< Mattheüs 24 >

1 En Jezus ging uit en vertrok van den tempel; en Zijn discipelen kwamen bij Hem, om Hem de gebouwen des tempels te tonen.
And Jesus went out of the Temple, and on the way his disciples came to him, pointing out the buildings of the Temple.
2 En Jezus zeide tot hen: Ziet gij niet al deze dingen? Voorwaar zeg Ik: Hier zal niet een steen op den anderen steen gelaten worden, die niet afgebroken zal worden.
But he, answering, said to them, See you not all these things? truly I say to you that here there will not be one stone resting on another, which will not be pulled down.
3 En als Hij op den Olijfberg gezeten was, gingen de discipelen tot Hem alleen, zeggende: Zeg ons, wanneer zullen deze dingen zijn, en welk zal het teken zijn van Uw toekomst, en van de voleinding der wereld? (aiōn g165)
And while he was seated on the Mountain of Olives, the disciples came to him privately, saying, Make clear to us, when will these things be? and what will be the sign of your coming and of the end of the world? (aiōn g165)
4 En Jezus, antwoordende, zeide tot hen: Ziet toe, dat u niemand verleide.
And Jesus said to them in answer, Take care that you are not tricked.
5 Want velen zullen komen onder Mijn Naam, zeggende: Ik ben de Christus; en zij zullen velen verleiden.
For people will come in my name, saying, I am the Christ; and a number will be turned from the true way through them.
6 En gij zult horen van oorlogen, en geruchten van oorlogen; ziet toe, wordt niet verschrikt; want al die dingen moeten geschieden, maar nog is het einde niet.
And news will come to you of wars and talk of wars: do not be troubled, for these things have to be; but it is still not the end.
7 Want het ene volk zal tegen het andere volk opstaan, en het ene koninkrijk tegen het andere koninkrijk; en er zullen zijn hongersnoden, en pestilentien, en aardbevingen in verscheidene plaatsen.
For nation will be moved against nation, and kingdom against kingdom, and men will be without food, and the earth will be shaking in different places;
8 Doch al die dingen zijn maar een beginsel der smarten.
But all these things are the first of the troubles.
9 Alsdan zullen zij u overleveren in verdrukking, en zullen u doden, en gij zult gehaat worden van alle volken, om Mijns Naams wil.
Then they will be cruel to you, and will put you to death: and you will be hated by all nations because of my name.

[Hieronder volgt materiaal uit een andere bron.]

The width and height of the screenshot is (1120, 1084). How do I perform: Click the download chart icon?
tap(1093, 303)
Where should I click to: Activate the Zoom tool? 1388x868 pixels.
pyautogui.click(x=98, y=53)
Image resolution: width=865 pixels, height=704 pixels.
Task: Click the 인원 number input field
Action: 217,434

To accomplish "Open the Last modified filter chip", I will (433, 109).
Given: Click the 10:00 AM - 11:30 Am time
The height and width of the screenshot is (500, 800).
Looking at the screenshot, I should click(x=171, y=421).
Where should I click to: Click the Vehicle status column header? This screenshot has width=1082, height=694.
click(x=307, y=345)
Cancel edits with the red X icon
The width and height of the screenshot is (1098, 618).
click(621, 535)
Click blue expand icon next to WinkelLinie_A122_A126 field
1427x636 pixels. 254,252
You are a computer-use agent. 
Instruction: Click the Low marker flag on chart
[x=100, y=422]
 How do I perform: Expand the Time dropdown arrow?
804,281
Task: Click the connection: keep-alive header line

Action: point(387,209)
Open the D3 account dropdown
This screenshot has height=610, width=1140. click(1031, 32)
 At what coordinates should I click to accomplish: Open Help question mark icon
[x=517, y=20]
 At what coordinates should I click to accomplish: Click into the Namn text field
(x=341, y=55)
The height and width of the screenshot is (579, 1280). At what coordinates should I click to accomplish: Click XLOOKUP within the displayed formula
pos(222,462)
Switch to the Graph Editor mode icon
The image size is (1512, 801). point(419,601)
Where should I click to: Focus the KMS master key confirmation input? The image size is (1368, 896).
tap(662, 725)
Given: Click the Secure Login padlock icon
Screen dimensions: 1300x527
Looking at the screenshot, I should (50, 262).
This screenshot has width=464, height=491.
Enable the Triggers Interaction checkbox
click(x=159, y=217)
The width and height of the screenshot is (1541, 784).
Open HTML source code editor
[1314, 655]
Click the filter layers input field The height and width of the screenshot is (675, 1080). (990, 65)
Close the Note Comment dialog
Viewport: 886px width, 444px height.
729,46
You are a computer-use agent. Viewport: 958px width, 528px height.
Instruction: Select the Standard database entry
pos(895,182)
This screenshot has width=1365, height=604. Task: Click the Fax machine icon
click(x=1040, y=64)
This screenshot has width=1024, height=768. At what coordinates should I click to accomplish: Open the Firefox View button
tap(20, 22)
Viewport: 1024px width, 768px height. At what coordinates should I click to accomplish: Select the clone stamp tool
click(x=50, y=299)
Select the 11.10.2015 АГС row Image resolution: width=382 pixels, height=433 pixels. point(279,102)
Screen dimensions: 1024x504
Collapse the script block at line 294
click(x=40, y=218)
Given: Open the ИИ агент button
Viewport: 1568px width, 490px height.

10 En dan zullen er velen geergerd worden, en zullen elkander overleveren, en elkander haten.
And numbers of people will be turned from the right way, and will give one another up and have hate for one another.
11 En vele valse profeten zullen opstaan, en zullen er velen verleiden.
And a number of false prophets will come, causing error.
12 En omdat de ongerechtigheid vermenigvuldigd zal worden, zo zal de liefde van velen verkouden.
And because wrongdoing will be increased, the love of most people will become cold.
13 Maar wie volharden zal tot het einde, die zal zalig worden.
But he who goes through to the end will get salvation.
14 En dit Evangelie des Koninkrijks zal in de gehele wereld gepredikt worden tot een getuigenis allen volken; en dan zal het einde komen.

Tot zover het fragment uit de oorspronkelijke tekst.